In comparison with the cautious, defensive attitude that Ambrose adopted to justify his famous project of redeeming prisoners of war, the historical changes that occurred in the relationship between the Bishop and the municipal institutions are clearly evident. By now sustained through legislation that invited Christians to redeem prisoners, Maximus, with the collapse of the civil authority of the Roman Empire, felt fully authorized in this regard to exercise true control over the city.
This control was to become increasingly extensive and effective until it replaced the irresponsible evasion of the magistrates and civil institutions. In this context, Maximus not only strove to rekindle in the faithful the traditional love for their hometown, but he also proclaimed the precise duty to pay taxes, however burdensome and unpleasant they might appear (cf. Sermon 26, 2).
In short, the tone and substance of the Sermons imply an increased awareness of the Bishop's political responsibility in the specific historical circumstances.
He was "the lookout tower" posted in the city. Whoever could these watchmen be, Maximus wonders in Sermon 92, "other than the most blessed Bishops set on a lofty rock of wisdom, so to speak, to defend the peoples and to warn them about the evils approaching in the distance?".
And in Sermon 89 the Bishop of Turin describes his tasks to his faithful, making a unique comparison between the Bishop's function and the function of bees: "Like the bee", he said, Bishops "observe bodily chastity, they offer the food of heavenly life using the sting of the law. They are pure in sanctifying, gentle in restoring and severe in punishing". With these words, St. Maximus described the task of the Bishop in his time.
In short, historical and literary analysis show an increasing awareness of the political responsibility of the ecclesiastical authority in a context in which it continued de facto to replace the civil authority.
Indeed, the ministry of the Bishop of Northwest Italy, starting with Eusebius who dwelled in his Vercelli "like a monk" to Maximus of Turin, positioned "like a sentinel" on the highest rock in the city, developed along these lines.
It is obvious that the contemporary historical, cultural and social context is profoundly different.
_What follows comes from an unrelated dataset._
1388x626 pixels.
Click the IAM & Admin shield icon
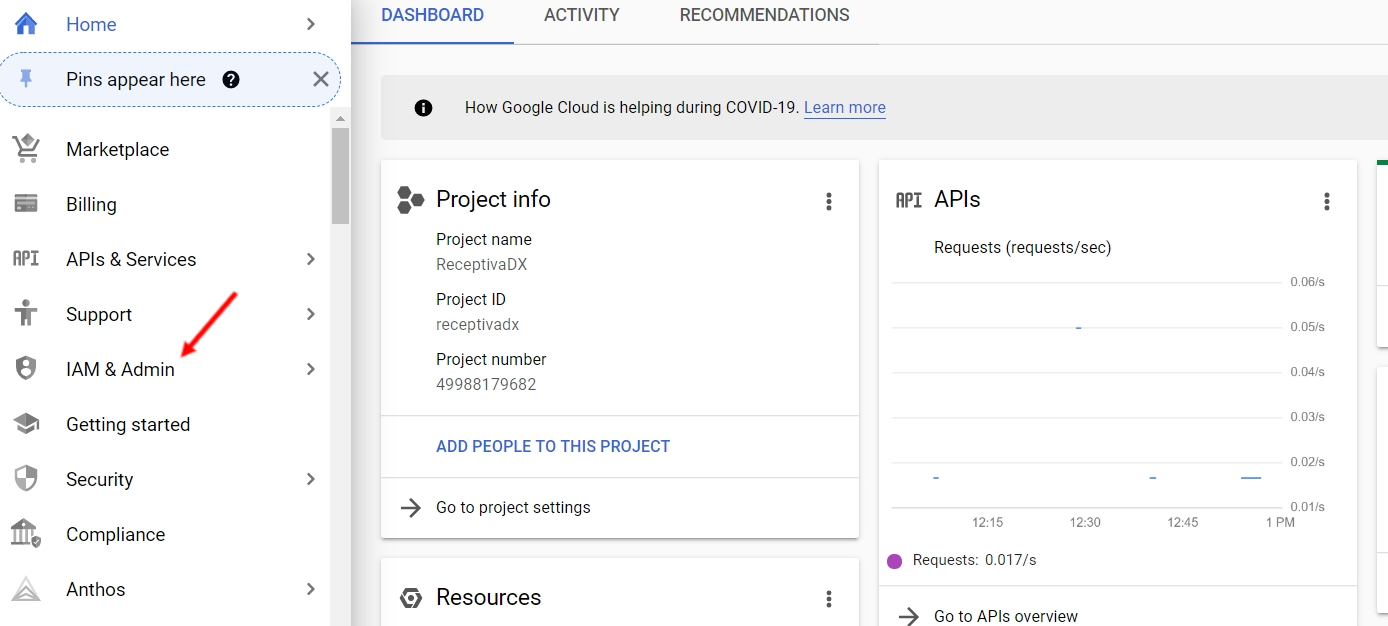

Today's context is rather the context outlined by my venerable Predecessor, Pope John Paul II, in the Post-Synodal Apostolic Exhortation Ecclesia in Europa, in which he offers an articulate analysis of the challenges and signs of hope for the Church in Europe today (nn. 6-22). In any case, on the basis of the changed conditions, the believer's duties to his city and his homeland still remain effective. The combination of the commitments of the "honest citizen" with those of the "good Christian" has not in fact disappeared.
In conclusion, to highlight one of the most important aspects of the unity of Christian life, I would like to recall the words of the Pastoral Constitution Gaudium et Spes: consistency between faith and conduct, between Gospel and culture. The Council exhorts the faithful "to perform their duties faithfully in the spirit of the Gospel. It is a mistake to think that, because we have here no lasting city, but seek the city which is to come, we are entitled to shirk our earthly responsibilities; this is to forget that by our faith we are bound all the more to fulfil these responsibilities according to the vocation of each one" (n. 43).
In following the Magisterium of St. Maximus and of many other Fathers, let us make our own the Council's desire that the faithful may be increasingly anxious to "carry out their earthly activity in such a way as to integrate human, domestic, professional, scientific and technical enterprises with religious values, under whose supreme direction all things are ordered to the glory of God" (ibid.) and this for humanity's good.